Experimental Results
The paper reports extensive experiments conducted on 26 LLMs, spanning diverse parameters and organizations. The results indicate that:
- Evaluation Methods: Models perform better on safety evaluations using the generation-based method compared to the perplexity-based method.
- Model Performance: GPT-4 series and DeepSeek models generally demonstrate superior safety performance. Open-sourced models such as DeepSeek-LLM-67B-Chat achieved the highest accuracy within non-API models.
- Safety Categories: LLMs exhibit vulnerabilities across certain classes, specifically in issues related to health and privacy. There are discrepancies among models in identifying unsafe content in distinct categories.

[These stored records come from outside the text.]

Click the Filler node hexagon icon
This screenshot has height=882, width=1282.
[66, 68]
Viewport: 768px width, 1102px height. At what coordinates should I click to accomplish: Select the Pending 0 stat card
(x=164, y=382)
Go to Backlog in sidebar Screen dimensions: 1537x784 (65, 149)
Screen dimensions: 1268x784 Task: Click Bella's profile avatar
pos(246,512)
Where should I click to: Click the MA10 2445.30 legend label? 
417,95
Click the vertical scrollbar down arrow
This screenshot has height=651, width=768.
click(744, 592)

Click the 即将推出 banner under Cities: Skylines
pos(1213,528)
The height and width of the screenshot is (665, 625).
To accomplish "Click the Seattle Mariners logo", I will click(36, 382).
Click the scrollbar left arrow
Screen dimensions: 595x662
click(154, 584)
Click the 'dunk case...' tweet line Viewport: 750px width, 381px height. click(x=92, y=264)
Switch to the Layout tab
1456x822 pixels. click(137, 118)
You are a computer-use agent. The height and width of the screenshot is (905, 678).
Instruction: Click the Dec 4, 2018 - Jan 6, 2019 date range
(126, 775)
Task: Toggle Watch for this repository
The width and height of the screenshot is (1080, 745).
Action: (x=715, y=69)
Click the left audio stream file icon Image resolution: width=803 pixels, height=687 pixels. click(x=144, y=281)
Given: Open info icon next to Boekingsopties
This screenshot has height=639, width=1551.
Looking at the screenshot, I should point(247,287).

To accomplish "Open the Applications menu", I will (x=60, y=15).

Implications and Future Directions
ChineseSafe offers a comprehensive tool for evaluating the safety of LLMs in a Chinese context. The paper highlights the necessity for improved model alignment with regulatory standards, particularly given the legal implications of unsafe model outputs. The paper suggests that future developments should focus on enhancing model robustness across diverse content types and regulatory standards.
The implications are significant for developers, regulators, and researchers aiming to produce safer LLMs. By identifying areas where current models struggle, stakeholders can prioritize enhancements to address nuanced safety challenges in varied linguistic and cultural contexts. This benchmark thus serves as a critical contribution to ongoing efforts in promoting safer AI deployment, particularly in language-specific scenarios like those found in China.
In conclusion, ChineseSafe not only aids in understanding the current landscape of LLM hazards but also pushes the boundaries towards creating ethical and compliant AI solutions. Further work could explore cross-cultural benchmarks to support more universally applicable safety standards.